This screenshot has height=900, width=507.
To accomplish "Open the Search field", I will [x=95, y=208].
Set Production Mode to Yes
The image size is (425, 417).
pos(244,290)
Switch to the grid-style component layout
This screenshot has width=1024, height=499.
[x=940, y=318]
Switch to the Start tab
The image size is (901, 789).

◇ ◇ ◇ ◇ ◇ ◇ ◇

#### EXERCISE GOAL
Line by line, write out the whole listing exactly.

#### TASK OUTPUT
This screenshot has height=900, width=507.
To accomplish "Open the Search field", I will [x=95, y=208].
Set Production Mode to Yes
The image size is (425, 417).
pos(244,290)
Switch to the grid-style component layout
This screenshot has width=1024, height=499.
[x=940, y=318]
Switch to the Start tab
The image size is (901, 789).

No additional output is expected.